- Nickname: "Duke"
- Born: 25 December 1892 Colesberg, Cape Colony
- Died: 2 June 1949 (aged 56)
- Allegiance: United Kingdom South Africa
- Branch: Royal Flying Corps South African Air Force
- Rank: Major
- Unit: No. 60 Squadron RFC, No. 56 Squadron RFC
- Awards: Military Cross, Air Force Cross

= Henry Meintjes =

Captain Henry Meintjes, (25 December 1892 - 2 June 1949) was a South African World War I flying ace credited with eight aerial victories.

He attended St. Andrew's College in Grahamstown, and at the outbreak of World War I he joined the 14th Dismounted Rifles before going to England in 1915 and joining the Royal Flying Corps. After flight training he was posted to No. 60 Squadron RFC as one of the initial batch of flying officers.

He deployed to France, flying the Morane-Saulnier Bullet and the Nieuport Scout, in which he scored four kills. By December 1916, he was made Flight Commander, with the rank of Temporary Captain. Meintjes was described as "...one of the best pilots, and almost the most popular officer, 60 ever had".

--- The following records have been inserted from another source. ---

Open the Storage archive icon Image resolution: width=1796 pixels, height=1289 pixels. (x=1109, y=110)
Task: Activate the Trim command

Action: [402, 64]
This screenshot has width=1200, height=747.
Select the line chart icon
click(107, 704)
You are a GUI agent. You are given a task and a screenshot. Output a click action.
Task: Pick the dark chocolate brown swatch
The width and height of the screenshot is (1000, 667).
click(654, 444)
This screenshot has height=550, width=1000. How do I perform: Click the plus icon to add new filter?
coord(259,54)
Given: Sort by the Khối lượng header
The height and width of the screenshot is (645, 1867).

On 22 February 1917, he was posted to the No. 1 School of Aerial Gunnery and the following month to No. 56 Squadron RFC. He scored another four kills with 56 Squadron. He participated in Albert Ball's final dogfight, during which he was wounded in the wrist. He received the Military Cross in June 1917.

Thomas Marson remembers Meintjes as follows:

A fine pilot, you cannot keep him out of the air, he came to us from No. 60 Squadron, and was a tower of strength. Nothing escaped him, and nothing worried him. Although hit in the wrist a long way over the lines, and despite the loss of much blood – the cockpit was like a shambles – he brought the machine back and made a perfect landing on our side of the lines [near Sains-en-Gohelle], and then fainted away. Trust Meintjes not to faint till his job was done.

After a long stay in hospital, he was posted to Central Flying School on 25 July 1918 as an instructor, receiving the Air Force Cross for his work there. On 2 May 1919 he was appointed Officer in Charge at No. 1 Southern Aeroplane Repair Depot, at the Royal Aircraft Establishment, Farnborough, and was transferred to the RAF unemployed list on 14 June 1919. He returned to South Africa and became Chief Pilot for Handley Page South African Transports, Ltd until 1921. He joined the South African Air Force in 1922. In 1931 he joined the South African Police.